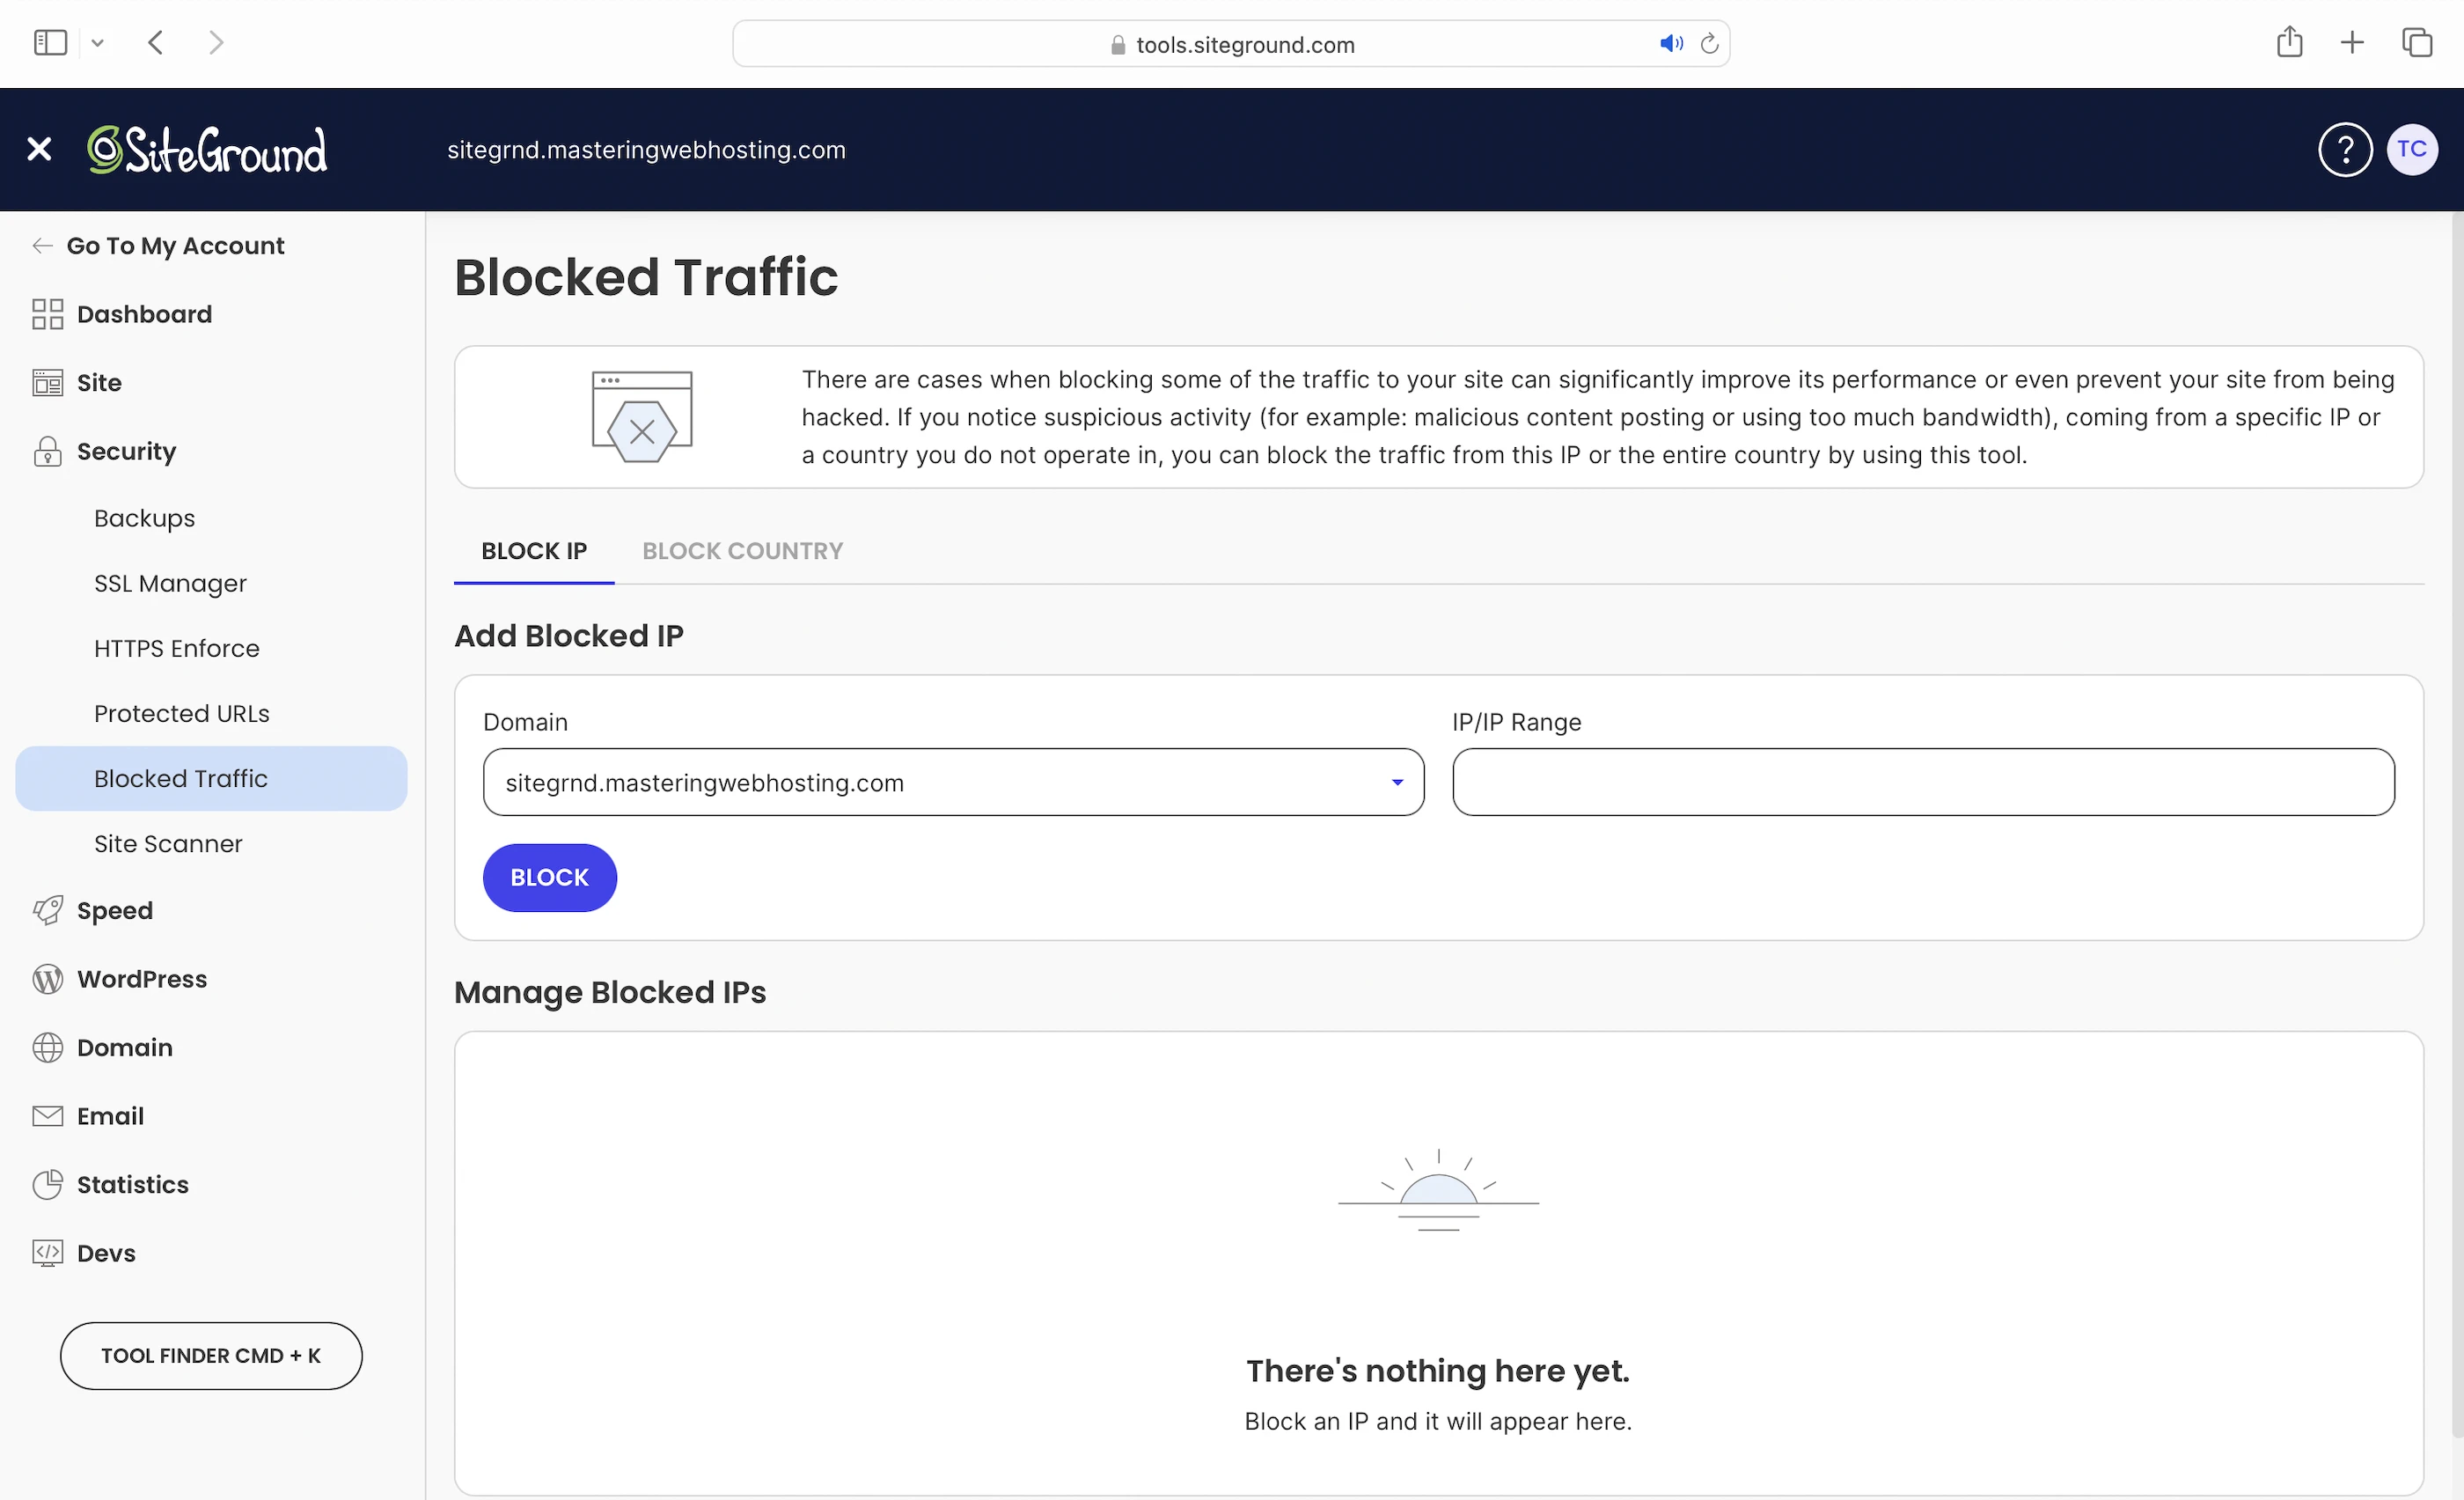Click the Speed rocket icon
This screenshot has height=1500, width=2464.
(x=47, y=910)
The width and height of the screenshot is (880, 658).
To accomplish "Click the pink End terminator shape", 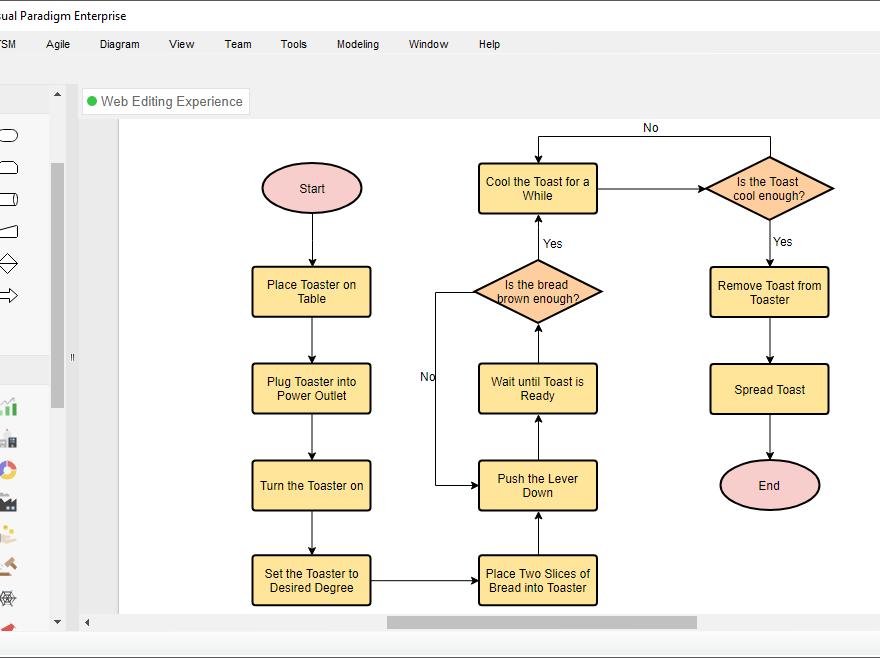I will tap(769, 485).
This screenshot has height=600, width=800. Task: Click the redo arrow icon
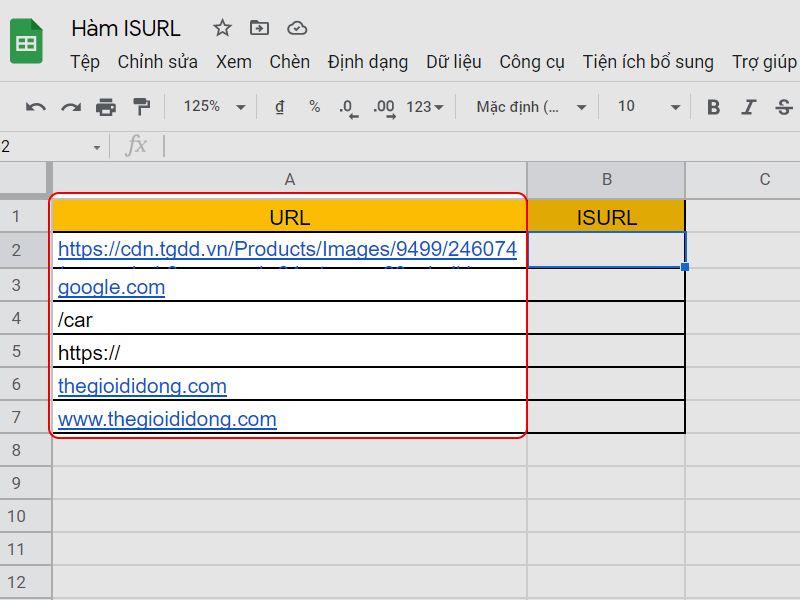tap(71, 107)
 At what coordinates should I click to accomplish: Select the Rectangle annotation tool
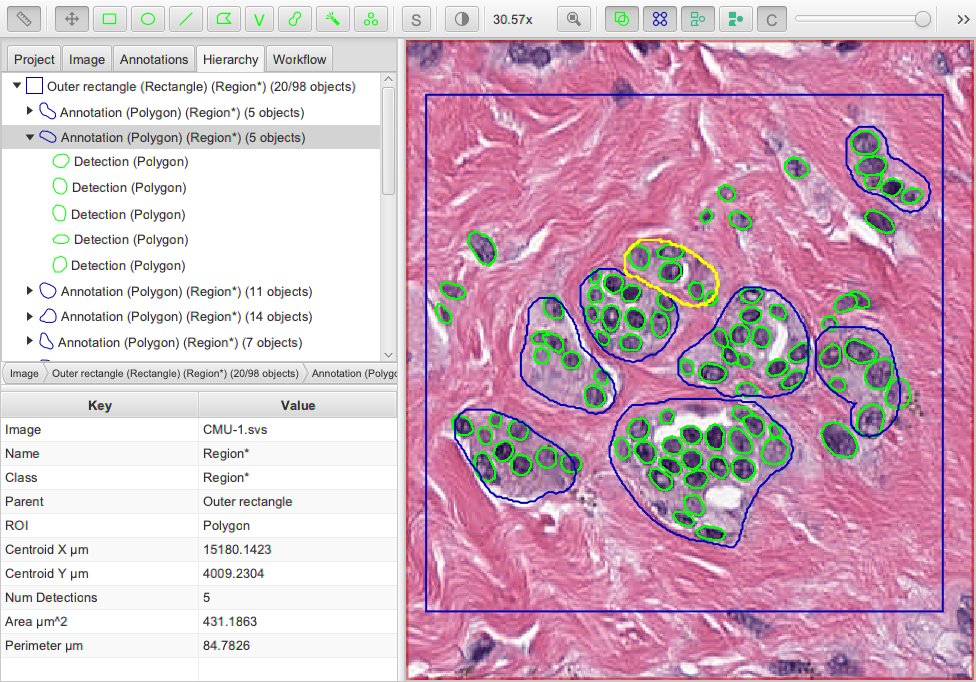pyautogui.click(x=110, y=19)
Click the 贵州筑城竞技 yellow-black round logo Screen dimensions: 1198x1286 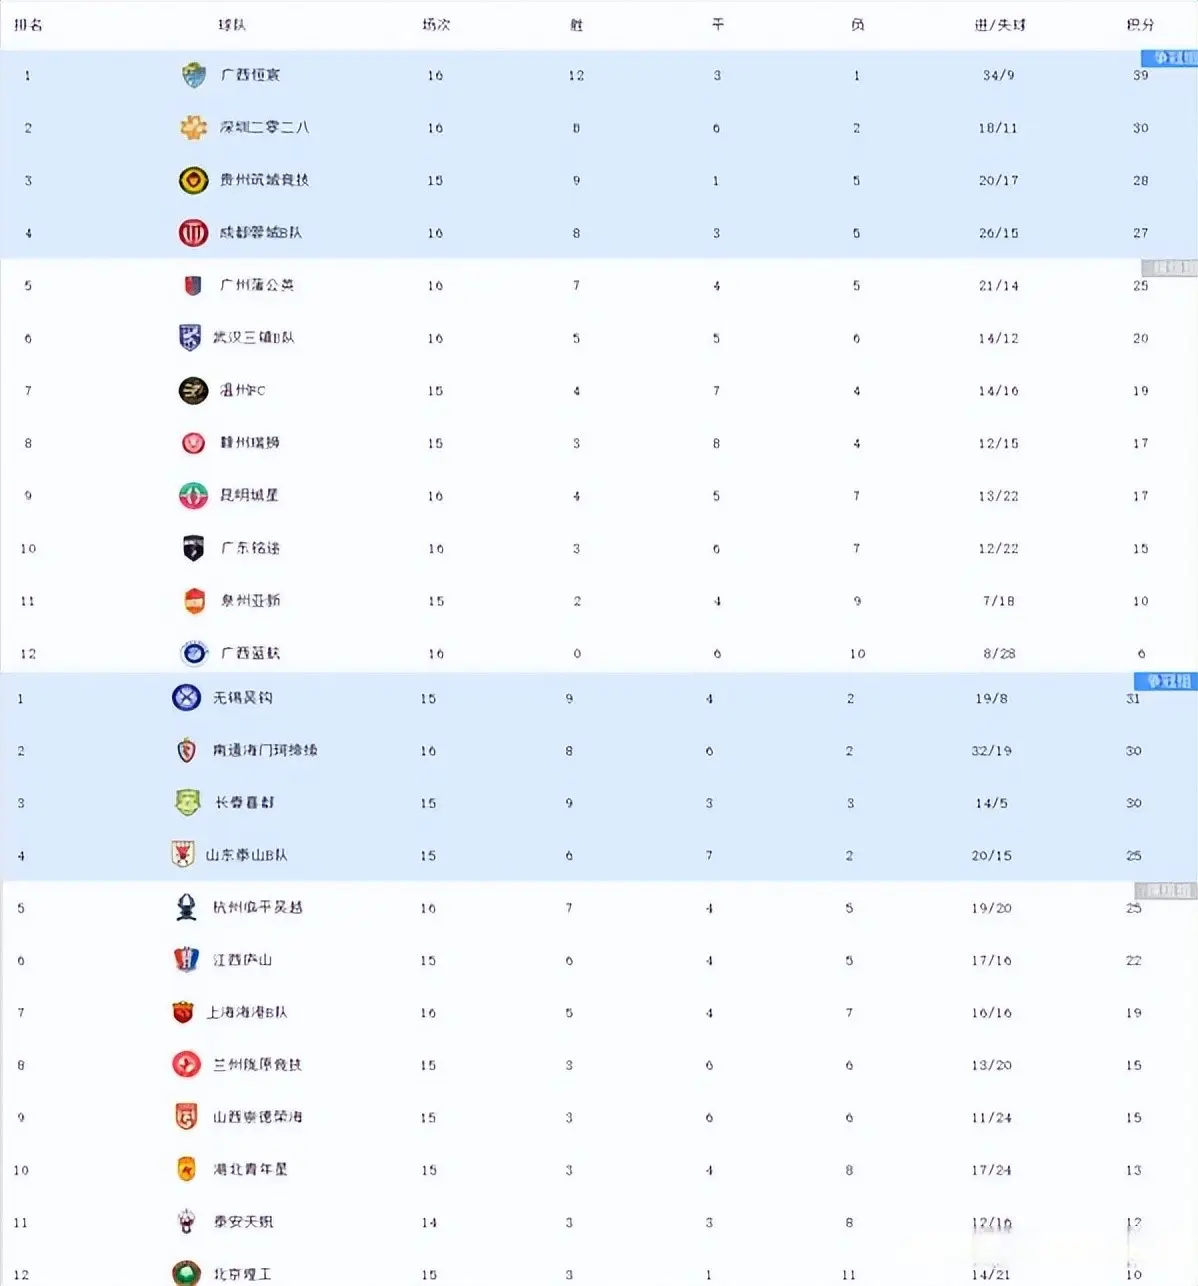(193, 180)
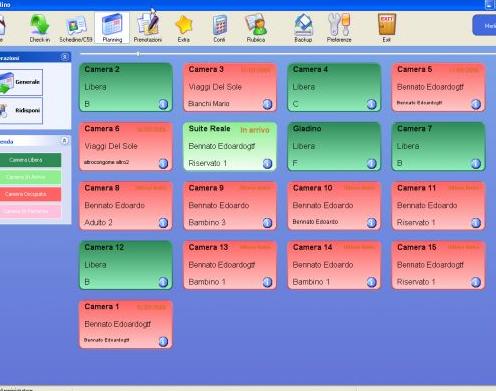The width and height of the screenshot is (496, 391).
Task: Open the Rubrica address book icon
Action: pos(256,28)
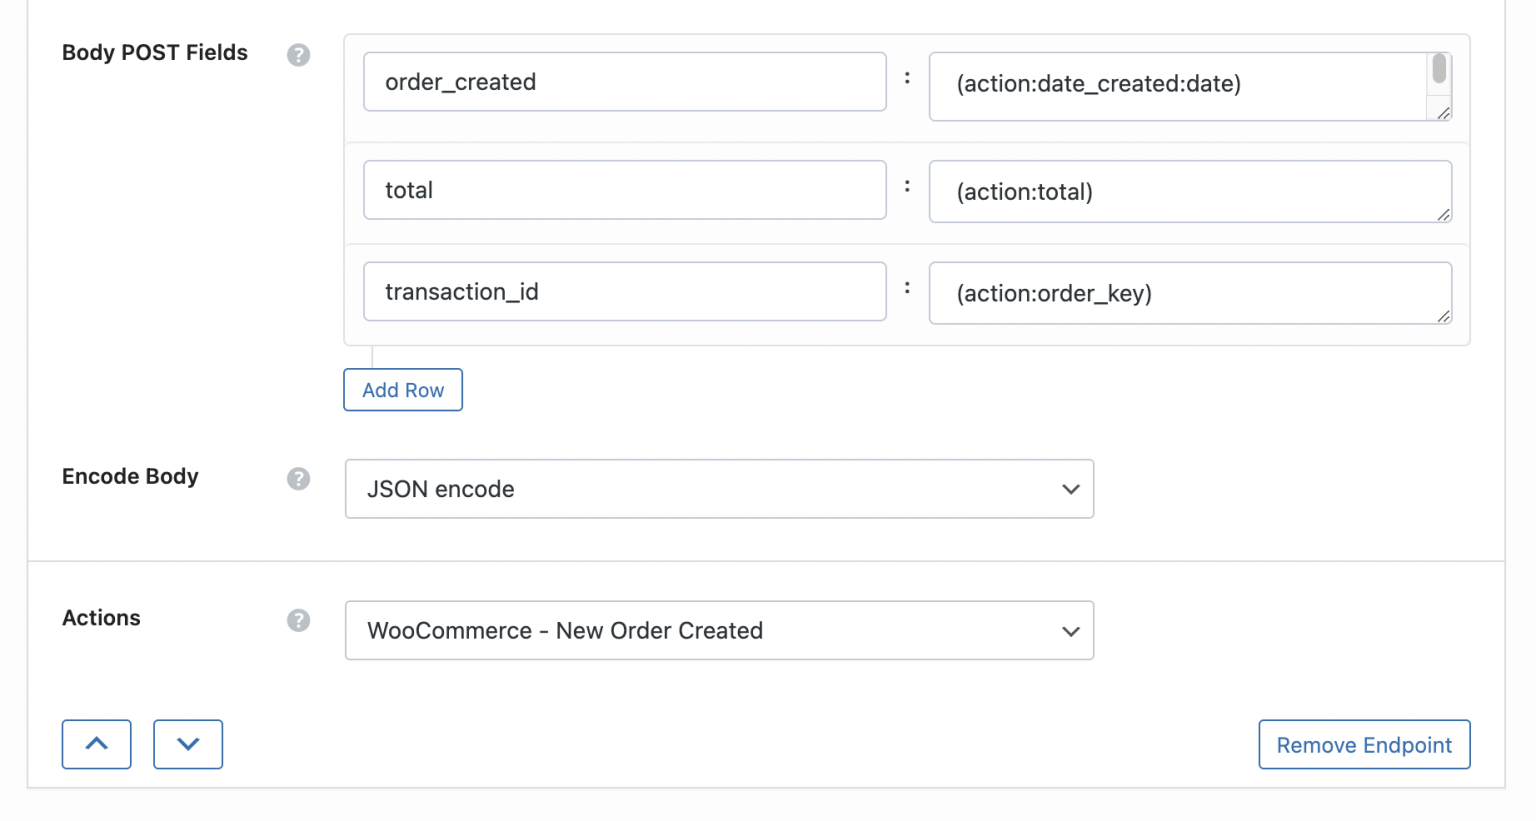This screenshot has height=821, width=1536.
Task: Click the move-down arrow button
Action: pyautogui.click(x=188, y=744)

-=-=-=-=-

§ STATED EXERCISE: Pick out each line in the entries above that contains the string "Task".

§ SOLVED PROBLEM:
This screenshot has height=600, width=800. Task: Click the redo arrow icon
Task: Open the Rubrica address book icon
Task: Click the move-down arrow button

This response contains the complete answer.